Annulation de l’article 750-1 du Code de procédure civile : la Cour de cassation précise la portée de l’effet rétroactif

Community Manager
le
12 mai 2025

Cour de cassation – 30 avril 2025 – Pourvoi n°22-18.259

🔍 Faits et procédure

À la suite d’un sinistre, une société est intervenue pour réaliser des travaux au domicile d’une cliente pour un montant de 2 849 euros. En l’absence de règlement, elle a assigné sa cliente devant le tribunal judiciaire de Saumur afin d’obtenir le paiement de la somme due.

Le tribunal a déclaré la demande irrecevable, considérant que la société n’aurait pas respecté l’obligation préalable de tentative de résolution amiable du litige, prévue par l’article 750-1 du Code de procédure civile dans sa version issue du décret n°2019-1933 du 11 décembre 2019.

Sur mes conseils, ma Mandante, créancière, a donc formé un pourvoi en cassation.

⚖️ Problématique juridique

La Cour de cassation devait déterminer si l’annulation de l’article 750-1 du Code de procédure civile par le Conseil d’État (CE, 22 septembre 2022, n° 436939) privait de fondement une décision rendue en application de ce texte, alors même que l’instance avait été engagée avant la date de l’annulation.

🧾Solution retenue par la Cour de cassation

Sur un moyen d’ordre public relevé d’office (article 620, alinéa 2 du Code de procédure civile), la Cour casse le jugement du tribunal judiciaire de Saumur pour défaut de base légale. Après avoir recueilli les observations des parties conformément à l’article 1015 du CPC, elle considère que :

  • L’article 750-1 du Code de procédure civile a été annulé par le Conseil d’État le 22 septembre 2022.
  • Cette annulation a été assortie d’une limitation de l’effet rétroactif, ne concernant que les instances engagées avant cette date.
  • Or, en l’espèce, l’instance était déjà en cours (pourvoi formé le 27 juin 2022).
  • En conséquence, l’article 750-1 du CPC , annulé, n’était plus applicable au litige, et le jugement fondé sur ce texte devait être annulé.
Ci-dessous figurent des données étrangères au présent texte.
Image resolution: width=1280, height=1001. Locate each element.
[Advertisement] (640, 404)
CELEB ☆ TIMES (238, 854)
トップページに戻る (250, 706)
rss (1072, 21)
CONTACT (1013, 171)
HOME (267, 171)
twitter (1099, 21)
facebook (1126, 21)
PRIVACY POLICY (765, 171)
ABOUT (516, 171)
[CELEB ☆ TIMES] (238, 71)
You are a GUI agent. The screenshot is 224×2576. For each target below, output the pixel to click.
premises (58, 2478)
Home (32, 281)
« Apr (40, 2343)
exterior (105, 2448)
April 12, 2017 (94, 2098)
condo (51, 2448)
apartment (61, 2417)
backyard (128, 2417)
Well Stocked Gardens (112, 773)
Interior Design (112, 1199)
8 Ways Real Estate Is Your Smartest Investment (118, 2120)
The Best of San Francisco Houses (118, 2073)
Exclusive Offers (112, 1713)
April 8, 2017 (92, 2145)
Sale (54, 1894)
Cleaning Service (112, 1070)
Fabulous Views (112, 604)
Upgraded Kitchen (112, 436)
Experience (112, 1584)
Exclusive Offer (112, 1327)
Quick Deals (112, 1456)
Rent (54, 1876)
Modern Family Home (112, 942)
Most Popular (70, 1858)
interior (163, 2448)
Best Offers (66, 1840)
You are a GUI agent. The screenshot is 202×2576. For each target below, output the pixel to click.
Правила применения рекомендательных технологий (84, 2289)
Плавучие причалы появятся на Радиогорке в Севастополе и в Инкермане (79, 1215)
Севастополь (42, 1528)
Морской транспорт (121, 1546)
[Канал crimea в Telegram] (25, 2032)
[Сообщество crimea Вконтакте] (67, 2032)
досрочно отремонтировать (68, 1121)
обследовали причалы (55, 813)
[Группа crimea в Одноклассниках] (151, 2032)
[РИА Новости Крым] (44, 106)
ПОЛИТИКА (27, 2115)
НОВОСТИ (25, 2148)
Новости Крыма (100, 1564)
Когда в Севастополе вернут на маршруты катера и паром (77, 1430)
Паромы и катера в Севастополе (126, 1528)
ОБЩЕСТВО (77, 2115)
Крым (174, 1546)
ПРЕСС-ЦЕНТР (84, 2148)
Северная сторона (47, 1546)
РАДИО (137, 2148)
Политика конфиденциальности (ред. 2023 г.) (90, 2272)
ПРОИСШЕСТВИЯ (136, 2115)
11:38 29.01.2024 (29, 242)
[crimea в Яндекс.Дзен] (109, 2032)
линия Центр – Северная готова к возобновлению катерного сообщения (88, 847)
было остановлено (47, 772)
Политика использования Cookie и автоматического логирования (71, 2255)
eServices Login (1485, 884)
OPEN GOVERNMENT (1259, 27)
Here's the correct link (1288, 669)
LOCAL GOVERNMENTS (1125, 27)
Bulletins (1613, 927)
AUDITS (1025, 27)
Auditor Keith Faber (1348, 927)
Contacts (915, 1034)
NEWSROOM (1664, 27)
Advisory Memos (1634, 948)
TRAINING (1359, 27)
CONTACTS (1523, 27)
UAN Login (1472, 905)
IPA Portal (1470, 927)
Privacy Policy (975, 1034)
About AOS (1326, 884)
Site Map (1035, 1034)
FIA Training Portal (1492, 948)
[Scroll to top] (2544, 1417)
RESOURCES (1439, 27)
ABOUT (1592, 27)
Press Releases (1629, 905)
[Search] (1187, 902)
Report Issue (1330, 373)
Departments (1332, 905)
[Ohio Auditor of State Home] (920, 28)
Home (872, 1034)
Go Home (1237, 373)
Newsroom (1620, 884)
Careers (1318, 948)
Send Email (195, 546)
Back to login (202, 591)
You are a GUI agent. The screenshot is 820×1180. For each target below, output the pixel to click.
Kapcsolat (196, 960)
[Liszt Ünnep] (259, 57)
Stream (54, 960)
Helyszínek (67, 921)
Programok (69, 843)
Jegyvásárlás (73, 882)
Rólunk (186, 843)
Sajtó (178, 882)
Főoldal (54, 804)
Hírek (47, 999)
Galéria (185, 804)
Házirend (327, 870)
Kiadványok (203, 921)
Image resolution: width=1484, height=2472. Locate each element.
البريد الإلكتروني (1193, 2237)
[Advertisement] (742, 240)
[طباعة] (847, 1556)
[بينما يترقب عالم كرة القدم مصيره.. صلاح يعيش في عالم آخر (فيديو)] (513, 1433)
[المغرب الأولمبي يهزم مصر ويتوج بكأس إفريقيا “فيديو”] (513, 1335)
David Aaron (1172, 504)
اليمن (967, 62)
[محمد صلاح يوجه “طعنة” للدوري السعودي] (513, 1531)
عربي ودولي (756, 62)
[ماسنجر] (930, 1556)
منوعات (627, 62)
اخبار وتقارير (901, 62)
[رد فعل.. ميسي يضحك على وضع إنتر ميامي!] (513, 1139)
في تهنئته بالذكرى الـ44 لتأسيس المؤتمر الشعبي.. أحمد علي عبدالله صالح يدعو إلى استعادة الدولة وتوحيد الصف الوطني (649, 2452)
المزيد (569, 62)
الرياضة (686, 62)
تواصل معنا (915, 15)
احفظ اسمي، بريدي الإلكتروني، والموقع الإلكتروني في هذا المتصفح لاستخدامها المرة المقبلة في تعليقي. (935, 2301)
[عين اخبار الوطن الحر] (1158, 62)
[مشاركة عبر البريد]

La Cour annule donc le jugement dans toutes ses dispositions, renvoie les parties devant le tribunal judiciaire d’Angers et rejette la demande formulée au titre de l’article 700 du CPC.

🧩 Analyse juridique

Cette décision rappelle qu’une juridiction ne peut fonder une irrecevabilité sur un texte ultérieurement annulé, dès lors que l’instance était déjà pendante au moment de cette annulation. Le Conseil d’État a expressément limité l’effet rétroactif de l’annulation de l’article 750-1 du Code de procédure civile : seules les actions engagées avant le 22 septembre 2022 peuvent en bénéficier. À l’inverse, les décisions juridictionnelles rendues avant cette date demeurent pleinement valides, même si elles ont été prises sur le fondement d’un texte depuis annulé.

Cette précision emporte une portée pratique essentielle : elle évite qu’un justiciable soit privé de son droit d’accès au juge en raison d’une formalité procédurale reposant sur un fondement illégal. En rétablissant l’équilibre des droits procéduraux, la solution retenue par la Cour de cassation assure le respect du droit à un procès équitable, tel que garanti notamment par l’article 6 §1 de la Convention européenne des droits de l’homme.

📌 Portée pratique de l’arrêt

  • Pour les praticiens, cet arrêt invite à vérifier systématiquement la date d’engagement de l’instance lorsqu’une irrecevabilité fondée sur l’article 750-1 du CPC est invoquée.
  • Pour les justiciables, il assure une meilleure protection contre des irrecevabilités issues de textes annulés.

🔁 Une confirmation récente

Quelques semaines auparavant, la Cour de cassation s’était déjà prononcée sur cette problématique dans un arrêt du 6 février 2025, où elle avait jugé inapplicable l’article 750-1 du Code de procédure civile à une instance engagée avant le 22 septembre 2022, date de son annulation par le Conseil d’État. Elle avait confirmé que la condition imposant une tentative préalable de conciliation ne saurait fonder l’irrecevabilité d’une demande introduite avant cette date, en application du principe de non-rétroactivité à effet modulé.